I am thinking an old set of ariens wheel and tires would work. measure stud to stud . A lot of the wheels are same for many brands


----------



## ztnoo (Nov 26, 2015)

Gentlemen,
I am soaking up everything that is being suggested as I continue to research on my own about this subject. I'm open to about anything that provides the most reasonable solution, logistically, mechanically, and cost wise.



> measure stud to stud


 My hub threaded wheel studs measure 2" x 2" center to center, in a square pattern.

Please keep the thoughts and inspirations coming!
Thanks for your help so far.

Regards,
Steve


----------



## skutflut (Oct 16, 2015)

ztnoo said:


> Gentlemen,
> I am soaking up everything that is being suggested as I continue to research on my own about this subject. I'm open to about anything that provides the most reasonable solution, logistically, mechanically, and cost wise.
> 
> My hub threaded wheel studs measure 2" x 2" center to center, in a square pattern.
> ...


Take a look at this other thread. Orv had a similar problem and take a look at his solution. http://www.snowblowerforum.com/foru...-forum/69650-ariens-922024-tire-retrofit.html


----------



## Dragonsm (Nov 24, 2015)

Check out 2 piece go-kart rims. I took a quick look at Northern Tool, however the one I found in 6" looks like it had a slightly wider bolt holes center to center so they wouldn't work....around the 15 dollar mark a piece

A little searching on ebay, (I believe I searched something like 4 bolt 6" rims) and came up with something like this:

6" Demountable Wheel Assembly 6" Rim Pair Mini Bike GoKart | eBay

I am sure if you look around, you could find them a lot more reasonable. 

Steve


----------



## db130 (Feb 16, 2013)

Have you considered tire chains?

Those solid tires look like the tires on my Snowbuster 524:










They are 3.5x6 tires, just like yours.

I ordered chains that were listed as, 




They appear to fit OK?


----------



## ztnoo (Nov 26, 2015)

> Have you considered tire chains?





> get a box or two of sheet metal screws and stud what you have


These are viable and practical options, but I'm really looking to stay away from these choices. My first choice has always been for a "soft" solution, meaning a rubber tire solution. I neglected to express that initially and I apologize for the oversight. A pneumatic tire will minimize surface damage to my concrete drives and concrete garage floors. If I were dealing with gravel, the two above offered possibilities would be realistic choices.

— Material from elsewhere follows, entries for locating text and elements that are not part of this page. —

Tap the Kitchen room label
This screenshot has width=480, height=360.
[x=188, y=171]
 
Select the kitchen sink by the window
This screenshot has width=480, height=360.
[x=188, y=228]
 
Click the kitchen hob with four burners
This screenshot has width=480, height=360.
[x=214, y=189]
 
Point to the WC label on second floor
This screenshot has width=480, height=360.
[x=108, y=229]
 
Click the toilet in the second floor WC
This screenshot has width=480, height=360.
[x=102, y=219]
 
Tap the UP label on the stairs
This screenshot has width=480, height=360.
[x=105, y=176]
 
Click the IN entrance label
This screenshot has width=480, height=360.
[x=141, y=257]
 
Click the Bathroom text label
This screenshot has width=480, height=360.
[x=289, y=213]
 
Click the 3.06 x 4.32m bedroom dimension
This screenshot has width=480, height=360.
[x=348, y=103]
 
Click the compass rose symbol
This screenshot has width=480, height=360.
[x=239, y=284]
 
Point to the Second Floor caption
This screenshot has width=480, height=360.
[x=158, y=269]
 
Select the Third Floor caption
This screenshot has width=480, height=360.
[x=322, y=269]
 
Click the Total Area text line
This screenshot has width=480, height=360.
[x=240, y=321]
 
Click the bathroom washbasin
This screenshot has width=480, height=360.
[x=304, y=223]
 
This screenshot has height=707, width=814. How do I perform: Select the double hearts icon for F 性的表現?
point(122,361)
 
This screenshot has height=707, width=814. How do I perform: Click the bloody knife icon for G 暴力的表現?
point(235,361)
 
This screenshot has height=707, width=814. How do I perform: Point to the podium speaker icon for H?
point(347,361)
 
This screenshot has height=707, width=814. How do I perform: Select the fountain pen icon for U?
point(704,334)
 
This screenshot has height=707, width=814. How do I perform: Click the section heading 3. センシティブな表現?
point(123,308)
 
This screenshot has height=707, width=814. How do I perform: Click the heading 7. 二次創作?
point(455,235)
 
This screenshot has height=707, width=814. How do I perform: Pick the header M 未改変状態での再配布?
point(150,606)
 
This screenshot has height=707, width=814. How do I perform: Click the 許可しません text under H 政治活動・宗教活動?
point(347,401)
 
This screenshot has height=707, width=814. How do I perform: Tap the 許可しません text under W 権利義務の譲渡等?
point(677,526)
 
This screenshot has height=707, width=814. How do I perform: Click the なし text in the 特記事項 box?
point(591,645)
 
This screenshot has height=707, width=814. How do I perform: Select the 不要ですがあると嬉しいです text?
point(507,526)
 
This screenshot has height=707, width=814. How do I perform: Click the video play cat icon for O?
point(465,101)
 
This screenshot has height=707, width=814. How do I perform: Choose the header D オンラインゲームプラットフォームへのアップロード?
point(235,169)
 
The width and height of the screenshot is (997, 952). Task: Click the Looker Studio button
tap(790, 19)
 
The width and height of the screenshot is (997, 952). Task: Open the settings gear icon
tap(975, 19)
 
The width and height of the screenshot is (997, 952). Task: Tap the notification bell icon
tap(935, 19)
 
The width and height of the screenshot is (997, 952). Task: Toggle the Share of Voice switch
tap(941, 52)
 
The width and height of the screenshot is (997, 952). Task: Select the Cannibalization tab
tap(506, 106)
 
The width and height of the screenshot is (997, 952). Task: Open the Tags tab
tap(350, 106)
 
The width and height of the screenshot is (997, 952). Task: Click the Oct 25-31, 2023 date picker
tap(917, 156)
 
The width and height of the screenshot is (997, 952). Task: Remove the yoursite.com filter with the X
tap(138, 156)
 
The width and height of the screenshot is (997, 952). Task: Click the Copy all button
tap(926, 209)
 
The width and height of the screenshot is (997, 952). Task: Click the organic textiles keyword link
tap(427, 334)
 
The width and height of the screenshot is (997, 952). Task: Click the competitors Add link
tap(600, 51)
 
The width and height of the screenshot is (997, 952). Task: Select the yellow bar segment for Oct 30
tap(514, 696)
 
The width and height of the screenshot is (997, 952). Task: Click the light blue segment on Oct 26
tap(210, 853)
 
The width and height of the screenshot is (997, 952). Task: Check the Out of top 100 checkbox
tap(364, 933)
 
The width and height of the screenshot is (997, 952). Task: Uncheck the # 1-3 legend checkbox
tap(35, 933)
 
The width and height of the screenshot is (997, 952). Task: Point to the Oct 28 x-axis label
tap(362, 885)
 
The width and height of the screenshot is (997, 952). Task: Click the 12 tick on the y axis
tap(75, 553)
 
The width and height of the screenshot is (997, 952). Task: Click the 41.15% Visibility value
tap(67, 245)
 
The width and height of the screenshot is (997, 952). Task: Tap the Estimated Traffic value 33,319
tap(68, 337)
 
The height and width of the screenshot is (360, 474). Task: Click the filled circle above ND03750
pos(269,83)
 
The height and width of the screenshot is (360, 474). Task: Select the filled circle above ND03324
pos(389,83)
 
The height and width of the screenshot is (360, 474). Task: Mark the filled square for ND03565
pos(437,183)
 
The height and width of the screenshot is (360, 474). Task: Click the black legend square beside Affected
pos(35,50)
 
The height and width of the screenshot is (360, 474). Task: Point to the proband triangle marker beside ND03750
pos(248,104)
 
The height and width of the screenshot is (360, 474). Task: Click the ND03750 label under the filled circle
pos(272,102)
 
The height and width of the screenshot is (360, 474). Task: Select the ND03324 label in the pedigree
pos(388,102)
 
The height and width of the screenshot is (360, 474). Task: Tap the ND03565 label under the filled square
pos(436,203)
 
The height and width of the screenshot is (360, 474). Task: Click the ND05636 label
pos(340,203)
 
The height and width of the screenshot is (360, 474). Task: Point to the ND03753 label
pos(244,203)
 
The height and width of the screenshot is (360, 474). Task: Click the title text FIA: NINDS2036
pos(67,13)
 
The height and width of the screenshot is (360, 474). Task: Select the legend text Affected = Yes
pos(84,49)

I actually really like the idea of a split rim wheel which would allow the use of my OEM hubs without either spacers or having to cut off a hub shaft of a different wheel if it was longer than the 5 5/8" OEM hub shaft. The main problem I'm seeing is the hole spacing for my hub studs. I've only found one which has my 2" square stud pattern. All the others I have located are described as 2 13/16" or _4 on 4_ hole spacing. It appears however costs may be a consideration. By the time I could locate rims with the correct stud spacing, add shipping, locate correct size tires and tubes, and add shipping, the total costs begins to mount quickly. Also something that I need to factor into this option is assembly time.

The best overall deal thus far appears to be *jtclays* suggestion.
Two 4 10 6 Snow Blower Thrower Tires Rims Wheel Assembly Americana 410 6 4 10x6 | eBay
About the only dimensional difference of note is the length of the hub shaft which is shorter than my hub shaft. That would require a spacer of some type on the inside of each wheel, but seems easily done. Additional pluses are they have tires already mounted and shipping is free.

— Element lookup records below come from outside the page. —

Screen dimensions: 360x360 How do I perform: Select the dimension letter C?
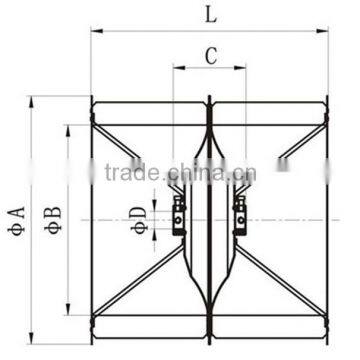(211, 56)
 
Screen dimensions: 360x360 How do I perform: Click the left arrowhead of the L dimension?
(96, 30)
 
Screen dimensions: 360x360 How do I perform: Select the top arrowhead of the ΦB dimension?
(68, 128)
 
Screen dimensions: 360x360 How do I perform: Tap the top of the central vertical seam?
(211, 99)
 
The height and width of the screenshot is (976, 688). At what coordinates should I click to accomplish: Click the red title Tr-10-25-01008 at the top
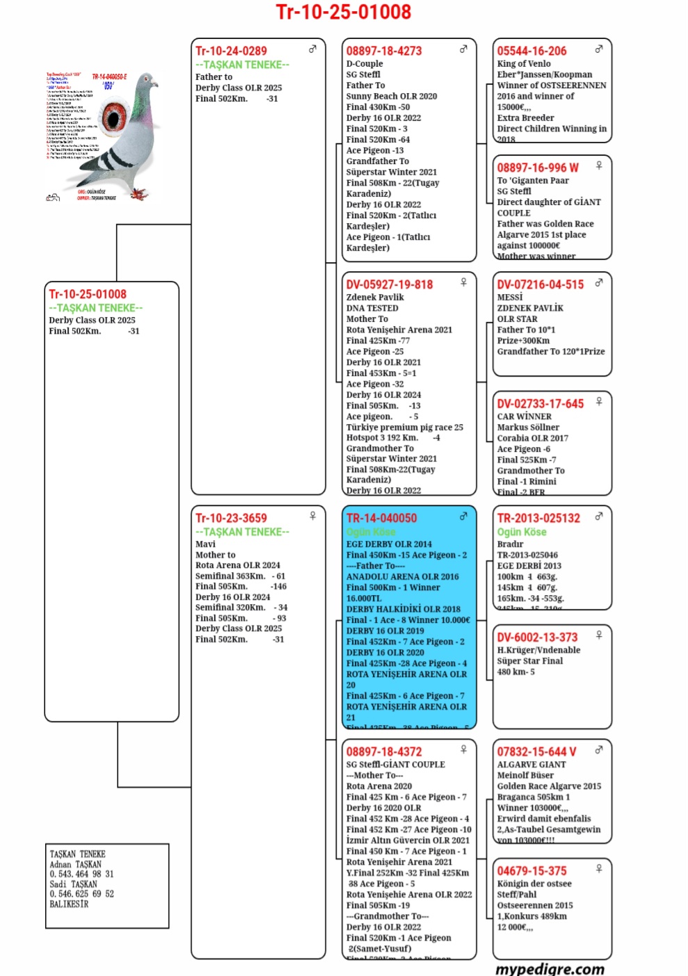coord(344,12)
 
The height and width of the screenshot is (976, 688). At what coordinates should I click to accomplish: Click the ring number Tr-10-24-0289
coord(231,51)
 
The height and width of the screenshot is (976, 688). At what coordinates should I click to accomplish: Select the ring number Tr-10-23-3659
coord(231,518)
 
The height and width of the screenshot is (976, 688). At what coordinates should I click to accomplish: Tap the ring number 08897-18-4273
coord(384,51)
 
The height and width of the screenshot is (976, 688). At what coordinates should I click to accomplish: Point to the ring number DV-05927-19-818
coord(390,284)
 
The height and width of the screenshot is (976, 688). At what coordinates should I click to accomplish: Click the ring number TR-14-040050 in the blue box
coord(382,518)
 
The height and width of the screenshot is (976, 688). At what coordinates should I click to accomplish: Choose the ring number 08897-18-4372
coord(384,751)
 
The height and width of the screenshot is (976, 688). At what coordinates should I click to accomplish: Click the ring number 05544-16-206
coord(531,51)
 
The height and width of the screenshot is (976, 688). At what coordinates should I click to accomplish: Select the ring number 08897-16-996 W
coord(538,168)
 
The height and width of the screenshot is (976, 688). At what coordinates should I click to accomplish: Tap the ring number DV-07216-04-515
coord(541,284)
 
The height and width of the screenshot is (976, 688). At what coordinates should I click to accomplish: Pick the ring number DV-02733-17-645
coord(541,404)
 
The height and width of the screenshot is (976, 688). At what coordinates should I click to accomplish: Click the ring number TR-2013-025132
coord(538,518)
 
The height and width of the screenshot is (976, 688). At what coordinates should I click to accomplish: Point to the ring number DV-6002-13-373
coord(537,637)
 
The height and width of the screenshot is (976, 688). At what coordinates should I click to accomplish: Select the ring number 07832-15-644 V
coord(536,751)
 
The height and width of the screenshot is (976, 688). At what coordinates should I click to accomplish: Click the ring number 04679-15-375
coord(531,871)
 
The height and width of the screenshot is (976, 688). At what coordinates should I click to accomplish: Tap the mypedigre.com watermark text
coord(550,968)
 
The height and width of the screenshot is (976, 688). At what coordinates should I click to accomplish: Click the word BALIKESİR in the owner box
coord(69,904)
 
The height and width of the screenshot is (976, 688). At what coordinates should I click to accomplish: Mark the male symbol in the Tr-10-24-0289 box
coord(313,49)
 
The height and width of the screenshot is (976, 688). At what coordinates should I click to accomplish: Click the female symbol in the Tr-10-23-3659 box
coord(313,516)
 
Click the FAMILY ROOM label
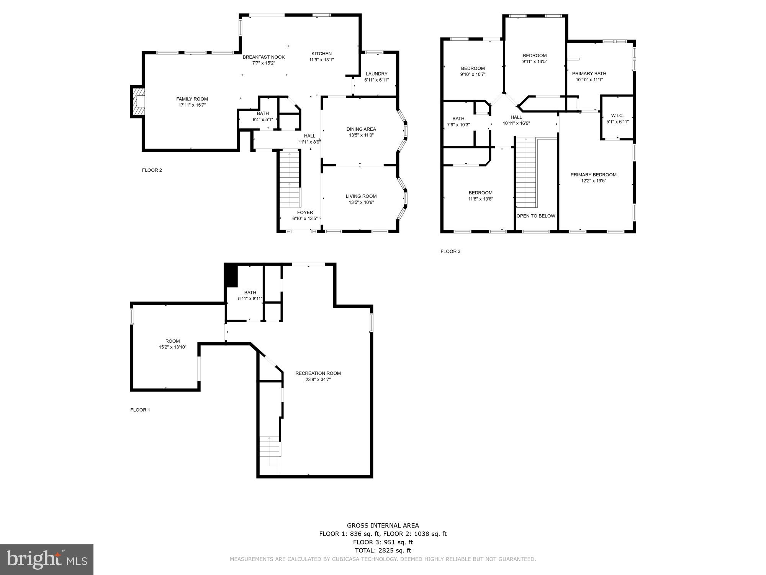[x=192, y=99]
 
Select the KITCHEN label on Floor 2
[x=321, y=54]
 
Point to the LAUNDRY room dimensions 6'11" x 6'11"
[x=376, y=80]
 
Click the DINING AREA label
[x=361, y=129]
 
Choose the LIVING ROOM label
[x=361, y=196]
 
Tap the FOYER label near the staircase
[x=305, y=212]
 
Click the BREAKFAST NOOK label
[x=264, y=57]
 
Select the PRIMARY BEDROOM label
[x=593, y=175]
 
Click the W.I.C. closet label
[x=617, y=115]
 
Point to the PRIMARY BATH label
[x=589, y=74]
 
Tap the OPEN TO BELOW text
[x=536, y=216]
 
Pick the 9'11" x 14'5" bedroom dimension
[x=535, y=61]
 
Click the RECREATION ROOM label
[x=318, y=373]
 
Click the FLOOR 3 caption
[x=450, y=251]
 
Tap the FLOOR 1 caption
[x=140, y=410]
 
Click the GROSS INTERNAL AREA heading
[x=383, y=526]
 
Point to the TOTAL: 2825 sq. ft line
[x=383, y=550]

I haven't made any final decisions yet, so if anyone has further thoughts and suggestions, I'm all eyes and ears. I may also consult with a couple of local small engine shops for their ideas in the meantime.

Regards,
Steve


----------



## alleyyooper (Sep 12, 2015)

Ya I would stay away from off road tire studs or sheet metal screws to simple of a fix for a solid rubber tire.

Carbide Tire Screws Studs for ATV tires-tractor tires-motorcycle tires

I put the grip it 13 on my 4x4 ATV and it just goes where you point it.

 Al


----------



## ELaw (Feb 4, 2015)

+1 for not using sheet metal screws!

My first Ariens had solid tires with even less tread than yours... pretty much none at all.

I screwed probably 20 phillips-head sheet metal screws into each tire. It helped a little at first, but the heads quickly wore down to where 1) they didn't add traction any more and 2) you couldn't get a screwdriver on them to remove them.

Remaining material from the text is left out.